Sonoafterglow nanoprobes for deep-tissue imaging of peroxynitrite.

Abstract

Optical imaging of tumor biomarkers provides key diagnostic information about tumor status. Light-induced afterglow (photoafterglow) imaging provides a higher signal to background ratio than typical fluorescence imaging; however, both modalities face challenges in detecting biomarkers in deep tissues owing to the limited penetration depth of light. Here we provide instructions for synthesizing ultrasound-induced afterglow (sonoafterglow) nanoprobes (SNAP) for the deep-tissue imaging of peroxynitrite (ONOO^-), a biomarker specific for M1 macrophages and a proinflammatory tumor microenvironment.

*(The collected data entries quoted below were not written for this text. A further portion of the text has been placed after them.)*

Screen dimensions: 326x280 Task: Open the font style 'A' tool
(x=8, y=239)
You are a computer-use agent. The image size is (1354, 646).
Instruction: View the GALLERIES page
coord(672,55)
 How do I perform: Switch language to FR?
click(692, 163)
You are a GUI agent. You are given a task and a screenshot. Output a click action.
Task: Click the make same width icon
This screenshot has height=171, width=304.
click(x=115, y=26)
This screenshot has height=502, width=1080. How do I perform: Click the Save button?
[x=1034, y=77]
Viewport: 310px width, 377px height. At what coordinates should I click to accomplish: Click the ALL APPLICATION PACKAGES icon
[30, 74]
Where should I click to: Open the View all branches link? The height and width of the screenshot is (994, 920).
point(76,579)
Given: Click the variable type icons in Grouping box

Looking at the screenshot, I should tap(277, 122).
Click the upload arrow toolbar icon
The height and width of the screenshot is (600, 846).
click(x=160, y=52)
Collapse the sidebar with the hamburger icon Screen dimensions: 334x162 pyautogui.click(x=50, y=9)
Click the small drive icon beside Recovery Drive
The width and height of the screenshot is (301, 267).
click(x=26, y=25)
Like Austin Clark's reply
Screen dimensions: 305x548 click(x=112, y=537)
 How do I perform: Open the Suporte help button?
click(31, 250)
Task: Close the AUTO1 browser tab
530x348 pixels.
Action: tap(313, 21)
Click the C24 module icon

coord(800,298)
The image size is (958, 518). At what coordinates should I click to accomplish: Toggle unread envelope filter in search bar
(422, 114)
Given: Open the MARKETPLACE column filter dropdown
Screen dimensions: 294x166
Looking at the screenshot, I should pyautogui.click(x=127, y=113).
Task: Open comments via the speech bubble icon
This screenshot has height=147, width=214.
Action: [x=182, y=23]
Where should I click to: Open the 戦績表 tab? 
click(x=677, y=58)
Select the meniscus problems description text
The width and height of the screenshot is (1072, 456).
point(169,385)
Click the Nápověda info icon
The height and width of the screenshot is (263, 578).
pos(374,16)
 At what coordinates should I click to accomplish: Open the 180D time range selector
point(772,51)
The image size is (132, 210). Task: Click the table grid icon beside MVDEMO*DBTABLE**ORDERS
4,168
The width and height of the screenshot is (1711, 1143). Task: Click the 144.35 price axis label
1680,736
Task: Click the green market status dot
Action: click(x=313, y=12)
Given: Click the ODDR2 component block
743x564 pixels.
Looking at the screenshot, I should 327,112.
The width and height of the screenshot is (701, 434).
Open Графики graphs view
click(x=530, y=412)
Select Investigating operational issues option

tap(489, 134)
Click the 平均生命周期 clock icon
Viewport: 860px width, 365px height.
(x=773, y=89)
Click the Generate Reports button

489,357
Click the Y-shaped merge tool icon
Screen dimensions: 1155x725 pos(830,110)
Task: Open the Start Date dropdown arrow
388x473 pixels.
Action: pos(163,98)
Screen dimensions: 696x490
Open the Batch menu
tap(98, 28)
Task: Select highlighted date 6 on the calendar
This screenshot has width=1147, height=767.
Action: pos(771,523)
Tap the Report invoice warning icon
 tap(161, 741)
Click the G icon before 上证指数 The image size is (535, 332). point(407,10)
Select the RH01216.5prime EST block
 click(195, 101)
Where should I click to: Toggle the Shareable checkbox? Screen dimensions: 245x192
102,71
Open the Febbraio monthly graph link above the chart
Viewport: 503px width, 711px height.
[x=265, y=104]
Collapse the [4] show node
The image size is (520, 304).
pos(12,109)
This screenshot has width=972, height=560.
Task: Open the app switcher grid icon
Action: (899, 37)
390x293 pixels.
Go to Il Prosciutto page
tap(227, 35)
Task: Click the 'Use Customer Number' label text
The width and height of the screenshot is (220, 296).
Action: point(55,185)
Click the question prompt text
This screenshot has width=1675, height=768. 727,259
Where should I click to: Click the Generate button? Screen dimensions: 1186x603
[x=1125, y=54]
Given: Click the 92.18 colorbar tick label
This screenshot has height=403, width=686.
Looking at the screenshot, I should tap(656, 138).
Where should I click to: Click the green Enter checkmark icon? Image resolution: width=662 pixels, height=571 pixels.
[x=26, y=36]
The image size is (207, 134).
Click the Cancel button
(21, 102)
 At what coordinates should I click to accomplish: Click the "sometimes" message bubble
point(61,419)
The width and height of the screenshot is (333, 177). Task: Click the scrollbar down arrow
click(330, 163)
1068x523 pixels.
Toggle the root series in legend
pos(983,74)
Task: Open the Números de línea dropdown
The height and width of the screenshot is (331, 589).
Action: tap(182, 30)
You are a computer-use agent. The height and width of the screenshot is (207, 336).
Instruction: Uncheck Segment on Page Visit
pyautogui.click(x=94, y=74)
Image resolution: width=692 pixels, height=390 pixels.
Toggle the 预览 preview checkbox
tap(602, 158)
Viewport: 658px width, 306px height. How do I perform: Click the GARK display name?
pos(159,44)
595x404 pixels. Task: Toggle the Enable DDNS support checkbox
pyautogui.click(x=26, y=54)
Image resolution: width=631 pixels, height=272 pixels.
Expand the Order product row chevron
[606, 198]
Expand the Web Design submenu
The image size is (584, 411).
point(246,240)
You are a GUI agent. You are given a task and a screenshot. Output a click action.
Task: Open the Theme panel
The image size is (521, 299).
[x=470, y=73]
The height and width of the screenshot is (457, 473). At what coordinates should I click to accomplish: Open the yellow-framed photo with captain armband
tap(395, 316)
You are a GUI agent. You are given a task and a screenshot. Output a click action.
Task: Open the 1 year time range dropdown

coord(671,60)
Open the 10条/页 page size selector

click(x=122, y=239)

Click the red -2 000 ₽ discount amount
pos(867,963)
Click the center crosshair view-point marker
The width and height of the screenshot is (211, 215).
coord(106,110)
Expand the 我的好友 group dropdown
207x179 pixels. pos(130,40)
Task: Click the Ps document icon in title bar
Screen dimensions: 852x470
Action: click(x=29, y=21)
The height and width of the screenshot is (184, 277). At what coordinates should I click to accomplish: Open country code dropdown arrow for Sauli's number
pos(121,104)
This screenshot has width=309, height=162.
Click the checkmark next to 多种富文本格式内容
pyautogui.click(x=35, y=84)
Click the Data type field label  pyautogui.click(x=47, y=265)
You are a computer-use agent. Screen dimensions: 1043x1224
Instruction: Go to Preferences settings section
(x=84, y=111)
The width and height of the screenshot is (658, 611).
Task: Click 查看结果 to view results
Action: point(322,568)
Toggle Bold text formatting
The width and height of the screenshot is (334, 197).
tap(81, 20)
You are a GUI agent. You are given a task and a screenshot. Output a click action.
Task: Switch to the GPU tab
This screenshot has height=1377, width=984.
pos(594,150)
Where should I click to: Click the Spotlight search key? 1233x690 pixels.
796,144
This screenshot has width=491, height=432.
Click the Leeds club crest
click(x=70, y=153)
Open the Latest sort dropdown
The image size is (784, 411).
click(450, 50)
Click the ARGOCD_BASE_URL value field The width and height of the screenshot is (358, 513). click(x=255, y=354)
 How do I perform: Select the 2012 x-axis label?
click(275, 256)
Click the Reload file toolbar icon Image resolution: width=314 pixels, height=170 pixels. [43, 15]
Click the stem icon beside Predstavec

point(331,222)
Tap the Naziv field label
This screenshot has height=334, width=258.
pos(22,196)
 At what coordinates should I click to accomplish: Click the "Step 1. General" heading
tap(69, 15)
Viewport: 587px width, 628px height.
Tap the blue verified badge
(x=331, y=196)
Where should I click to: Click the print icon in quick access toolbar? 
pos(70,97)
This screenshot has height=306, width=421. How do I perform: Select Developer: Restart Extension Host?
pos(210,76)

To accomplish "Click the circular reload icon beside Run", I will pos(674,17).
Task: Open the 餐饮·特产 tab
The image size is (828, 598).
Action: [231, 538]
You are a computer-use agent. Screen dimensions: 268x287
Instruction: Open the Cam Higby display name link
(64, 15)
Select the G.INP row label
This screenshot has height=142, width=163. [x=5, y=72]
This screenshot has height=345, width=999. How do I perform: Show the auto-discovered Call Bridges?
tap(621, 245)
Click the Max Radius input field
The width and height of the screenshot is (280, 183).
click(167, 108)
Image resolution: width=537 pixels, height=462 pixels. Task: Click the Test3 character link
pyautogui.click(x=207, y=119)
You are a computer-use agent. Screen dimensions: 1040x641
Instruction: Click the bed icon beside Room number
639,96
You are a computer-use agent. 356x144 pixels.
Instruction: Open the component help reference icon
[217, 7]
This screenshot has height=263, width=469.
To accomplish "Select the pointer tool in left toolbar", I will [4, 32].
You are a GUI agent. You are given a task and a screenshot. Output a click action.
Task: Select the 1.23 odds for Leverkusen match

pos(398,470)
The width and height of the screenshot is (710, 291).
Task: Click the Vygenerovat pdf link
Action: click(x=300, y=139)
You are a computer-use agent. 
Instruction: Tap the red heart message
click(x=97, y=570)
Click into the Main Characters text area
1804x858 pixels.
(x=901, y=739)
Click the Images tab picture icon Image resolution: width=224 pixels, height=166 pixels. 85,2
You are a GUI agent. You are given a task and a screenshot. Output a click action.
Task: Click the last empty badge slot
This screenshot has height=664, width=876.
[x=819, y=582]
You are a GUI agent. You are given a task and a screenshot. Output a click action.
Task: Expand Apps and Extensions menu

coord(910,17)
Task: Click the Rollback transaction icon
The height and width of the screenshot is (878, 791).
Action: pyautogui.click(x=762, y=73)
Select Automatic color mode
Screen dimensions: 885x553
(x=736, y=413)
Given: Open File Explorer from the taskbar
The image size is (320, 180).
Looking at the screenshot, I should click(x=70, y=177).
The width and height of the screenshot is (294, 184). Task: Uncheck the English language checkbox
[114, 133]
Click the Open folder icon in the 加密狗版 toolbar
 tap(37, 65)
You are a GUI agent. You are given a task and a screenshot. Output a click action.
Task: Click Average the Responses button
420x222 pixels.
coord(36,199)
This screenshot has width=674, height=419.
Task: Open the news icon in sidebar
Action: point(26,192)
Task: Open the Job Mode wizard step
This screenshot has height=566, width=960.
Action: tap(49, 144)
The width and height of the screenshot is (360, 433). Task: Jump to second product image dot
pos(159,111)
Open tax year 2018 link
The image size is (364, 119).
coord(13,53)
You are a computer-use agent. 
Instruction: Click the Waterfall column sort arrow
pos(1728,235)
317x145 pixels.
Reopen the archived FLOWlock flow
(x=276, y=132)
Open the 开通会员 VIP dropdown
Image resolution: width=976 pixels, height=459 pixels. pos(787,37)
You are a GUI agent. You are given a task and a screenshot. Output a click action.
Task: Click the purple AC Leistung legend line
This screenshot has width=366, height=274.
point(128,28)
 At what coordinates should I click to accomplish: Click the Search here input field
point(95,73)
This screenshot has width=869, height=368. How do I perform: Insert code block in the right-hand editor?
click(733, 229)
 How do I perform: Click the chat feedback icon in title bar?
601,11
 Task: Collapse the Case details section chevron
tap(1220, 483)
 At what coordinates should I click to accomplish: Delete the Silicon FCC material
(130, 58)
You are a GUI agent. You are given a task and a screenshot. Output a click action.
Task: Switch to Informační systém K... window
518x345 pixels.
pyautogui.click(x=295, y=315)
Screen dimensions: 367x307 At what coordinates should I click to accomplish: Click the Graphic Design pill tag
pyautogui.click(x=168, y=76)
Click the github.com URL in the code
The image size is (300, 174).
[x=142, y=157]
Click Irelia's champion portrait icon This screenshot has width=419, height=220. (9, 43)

SNAPs are coassembled from initiators, afterglow substrates and amphiphilic polymers via the film rehydration method, a generic and facile approach that enables their rapid nanoconstruction (in 10 min), with high reproducibility, while also providing control over the nanoprobe concentration, which overcomes limitations of traditional nanoconstruction methods including solvent injection and emulsion-solvent evaporation. Following ultrasound stimulation, SNAPs emit sonoafterglow with bright near-infrared emission (peaking at 780 nm), with a long half-life (~2 min), and can be detected through biological tissues twice deeper than photoafterglow. We further develop SNAP into SNAP-M, which can be switched on only in the presence of ONOO^-, allowing the real-time in vivo imaging of a proinflammatory tumor microenvironment at an unprecedented tissue depth for optical imaging. This Protocol can be implemented by users with expertise in material science in 1 week for nanoprobe construction and characterization, 1-2 week for cell assays and 3-4 weeks for animal experiments.